Tuesday, July 20, 2010

Fixin' a Flat

Last spring I entered the Raleigh Paint Out, in which we arteests trooped outdoors on an assigned day to an assigned neighborhood, and painted. Pictures were due framed and ready to hang by day's end.

I chose a winding path in Fred Fletcher Park with pretty red maples in view. My goals for this picture were to simplify a composition, to really change nature (something I've not had the guts to do before), and to work with a more structured color idea.

Well, between the threatening rain, occasional gusts of wind, and the sheer, hair-raising, adrenaline-pumping terror that comes from having such a daunting deadline, I created the above picture. The two red maples were farther along the path, and I moved them closer to me. The farther one I tried to use to frame the closer one so it could be the focus.

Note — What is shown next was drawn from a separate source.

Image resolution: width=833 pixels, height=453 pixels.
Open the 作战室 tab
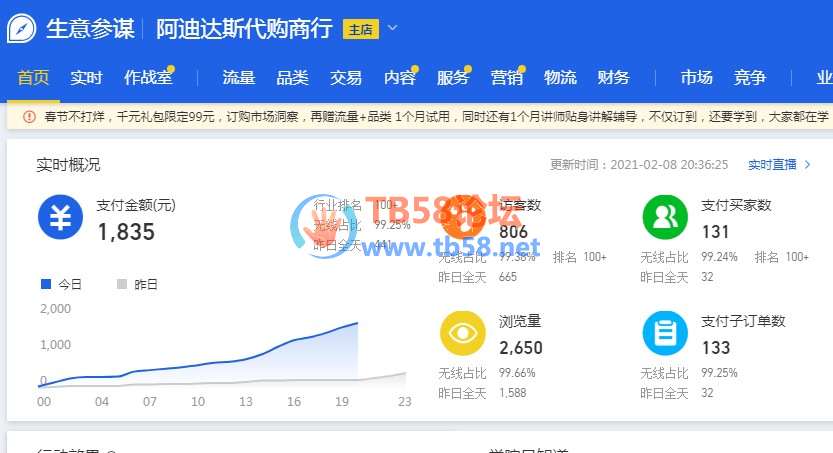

I got the gist of the place down, and at the last minute made some major color/value changes that improved the image. But still I anxiously awaited the time when I could retrieve the painting and redo it a bit.

After much staring and pondering and sleeping on it (rather a lot of that last bit), I sat down last weekend and did this:

Red Maple in Spring: 11x14", acrylic on archival canvasbord

Gone is the second red maple, to become part of what I hope is a more simplified background of foliage, still framing the red maple. I tried and tried to add highlights to that maple, but in studying the ones in my daily landscape, I've come to the conclusion that red maples don't do highlights well. They're dark. So putting light foliage behind it was imho the best solution.

The colors are now (more or less) a split complementary: red and two colors adjacent to red's complement, which is green. The two colors are blue-green and yellow-green.

I saw some paintings that fearlessly used pure color in the landscape, and so added swooshes of fairly pure cobalt blue (which is a green-tipped kind of blue) to shadows and the sky. The blue almost makes this a triadic color scheme: red, yellow, blue. But not quite.

The painting sat another two days after I wrote this, and what you see is the final version, with the ribbon of shadow broken up into a more interesting shape. With what I've learned, maybe my next plein air painting will find its way more efficiently than this one did.